In a balanced Y-Y circuit the line voltage is V_{L} = 480 V (rms) and the phase impedance is Z_{Y} = 24 + j9 Ω per phase. Using ∠\pmb{V}_{AN} = 0° as the phase reference, find the line current and line voltage phasors for a positive phase sequence.
The magnitude of the phase voltage is V_{P} = V_{L}/\sqrt{3} = 277 V (rms). For the given phase reference we have \pmb{V}_{AN} = 277∠0° and the phase A line current is found to be
\pmb{I}_{A} =\frac{ \pmb{V}_{AN}}{Z_{Y}}=\frac{ 277 ∠0°}{|24 + j9| ∠20.6°} = 10.8 ∠ – 20.6° A (rms)

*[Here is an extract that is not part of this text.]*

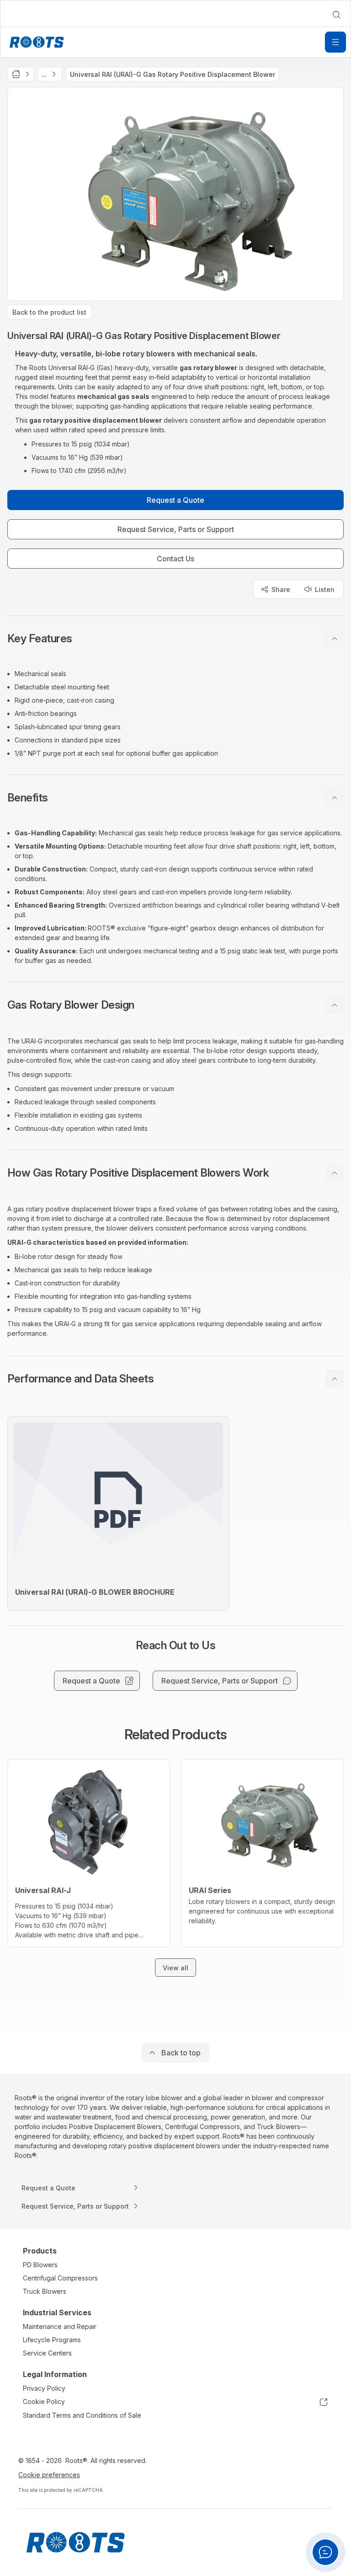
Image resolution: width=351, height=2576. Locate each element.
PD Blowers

The other two line currents have the same magnitude and are separated in phase by 120°. For a positive phase sequence these currents are \pmb{I}_{B}=10.8 ∠ – 140.6° A (rms) and \pmb{I}_{C} = 10.8 ∠ – 260.6° A (rms). In a positive phase sequence \pmb{V}_{AB} leads \pmb{V}_{AN} by 30°; hence \pmb{V}_{AB} = V_{L} ∠30° = 480 ∠30° V (rms). The other two line voltages are \pmb{V}_{BC} =480 ∠ – 90° V (rms) and \pmb{V}_{CA} = 480 ∠ – 210° V (rms).